And now we can confirm that the G20 most certainly heard our collective cry. The G20 have agreed to support and guide the development of all three mechanisms we have campaigned for, including the Global Partnership for Education.

This is music to our years because if GPE  hits its 2018 to 2020 replenishment target of $3.1B, it "Will ensure the education of 870 million children in 89 of the world's poorest countries" as Chair of the Global Partnership for Education and former Australian Prime Minister Julia Gillard announced on our Hamburg stage, next to Malawian student Wongani whose school will be supported by GPE this year and who left his country for the first time to attend the event.

The Education Cannot Wait fund (ECW) is also mentioned in the G20 communique. The fund, which Global Citizens have taken over 200,000 actions in support of, provides much needed assistance to children in emergency situations. In a world of escalating crises it will ensure young people are equipped with the learning they need to heal from trauma, find hope and build a brighter future for their families and communities. This recognition of ECW comes in the wake of positive news we heard on the stage last week, delivered by UNICEF’s youngest Goodwill Ambassador and extraordinary advocate, Muzoon Almellehan, that G20 country Australia has recently committed $10 million to ECW.

THE PROBLEM:
Continue the passage about G20 support for global education funding, starting after its last sentence. The data that comes after this passage is separate material and has no connection to it.

(Saved data entries)
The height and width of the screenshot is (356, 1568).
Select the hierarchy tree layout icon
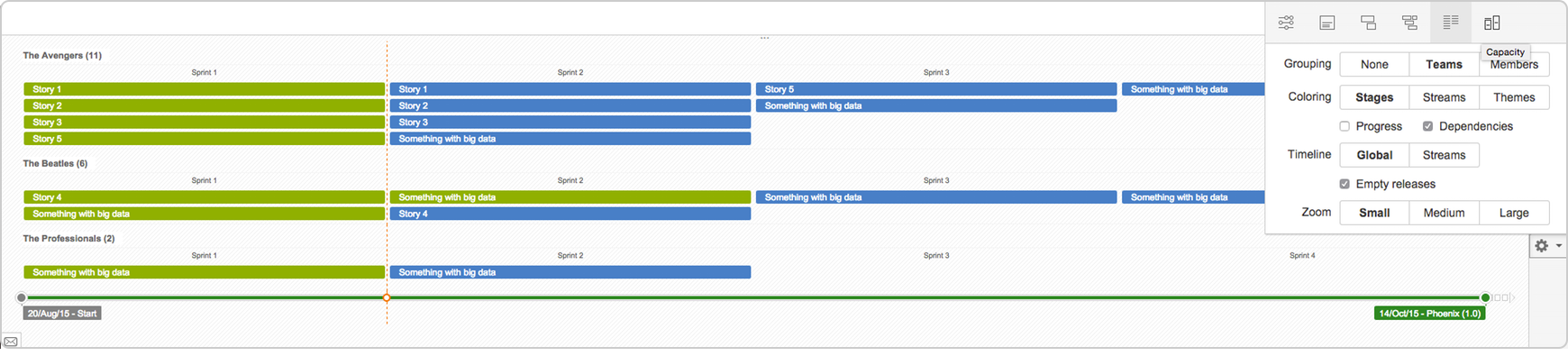pyautogui.click(x=1409, y=23)
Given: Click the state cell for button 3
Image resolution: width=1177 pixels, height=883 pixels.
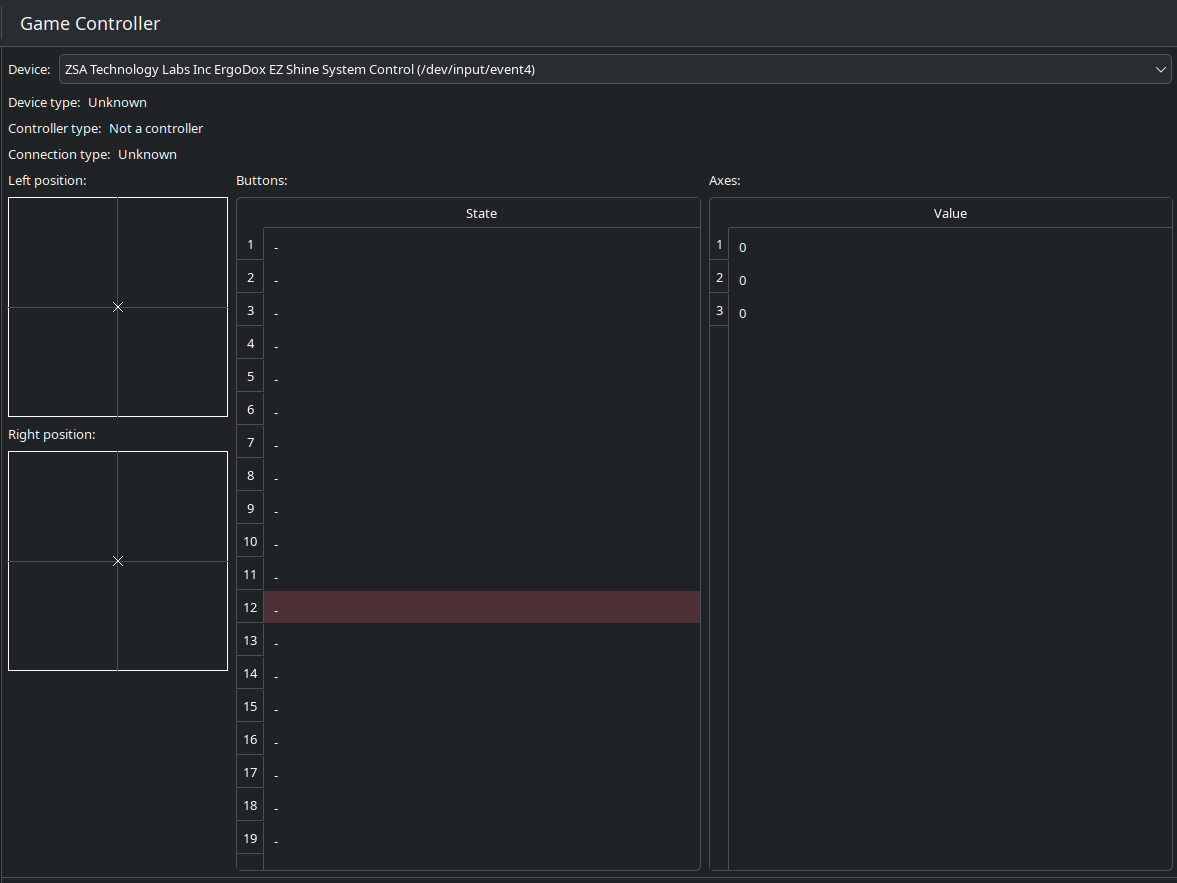Looking at the screenshot, I should [x=481, y=311].
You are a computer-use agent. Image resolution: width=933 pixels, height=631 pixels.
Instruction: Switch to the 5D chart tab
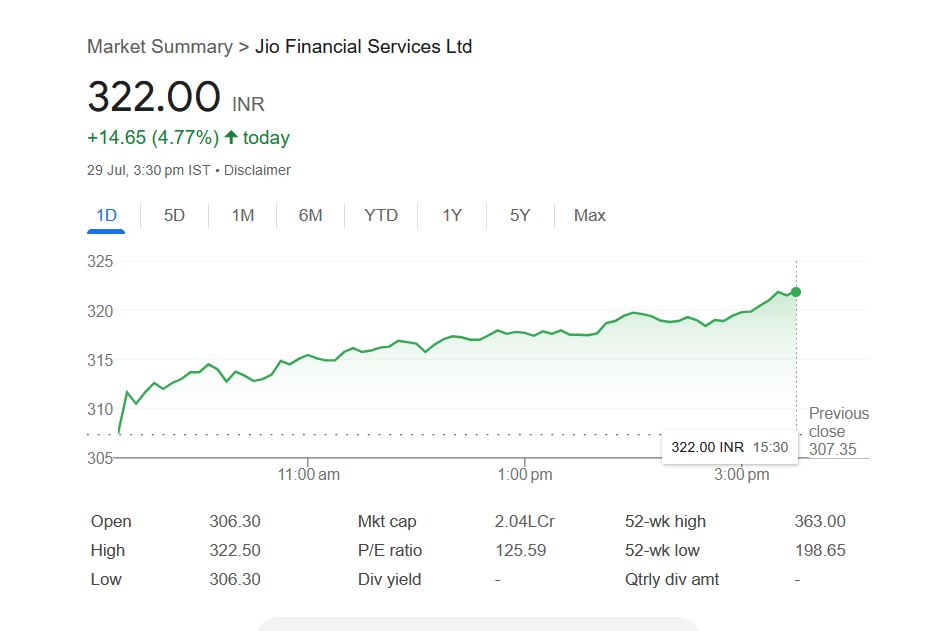(174, 215)
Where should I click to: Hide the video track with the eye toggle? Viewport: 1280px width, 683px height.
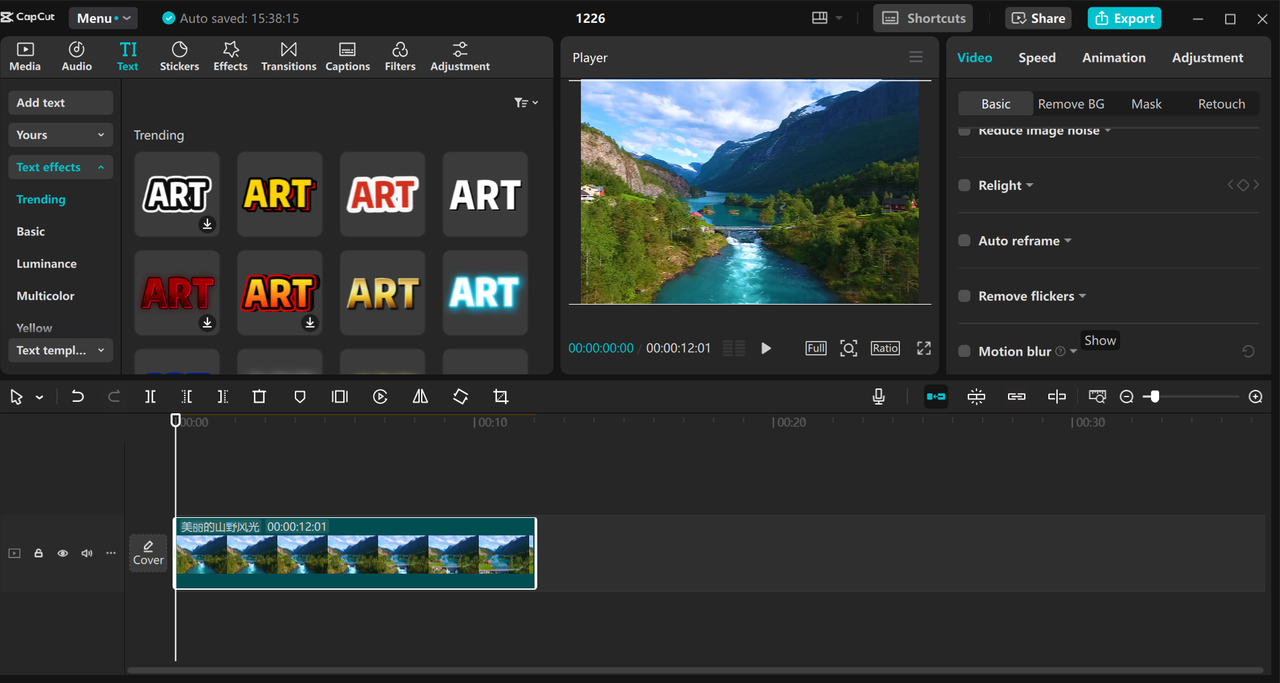(62, 553)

RESULT OF THE TASK:
Finally, we also saw the G20 countries agree to support and shape the development of a new International Financing Facility for Education (IFFed) that can mobilize resources of up to $10 billion so countries can borrow money on more favourable terms from international banks. The Facility, proposed by the Education Commission and spoken about onstage by Gordon Brown, can help fill the gap left in donor financing, support GPE and ECW and scale up much needed resources for education. So that children like Wongani, who reminded G20 leaders on-stage last week that “together is powerful”, get the education they deserve. The communique states that the IFFed, including how it will complement existing mechanisms like GPE and ECW will be explored further under Argentina’s presidency of the G20.

So it was lucky that Global Citizens heard this echoed straight from the lips of the President Argentina too. On stage, Argentinian President Mauricio Macri announced that under his stewardship as leader of the next G20 host-country, he intends to expand and innovate global education systems during 2018. And in the communique itself it was outlined that the IFFed would receive focus under Argentina’s leadership.

Long time education champion, Prime Minister Solberg summed up the need and value of the heightened support for education best, when she declared at Global Citizen’s education reception that education— particularly girls’ education— is key to ending poverty, and can have the greatest impact across all of the Global Goals. She went on to commit onstage that Norway would lead by example and invest more in the GPE, Education Cannot Wait and IFFed. After years of education being sidelined, it will be great to see it given a higher priority in coming years by the G20.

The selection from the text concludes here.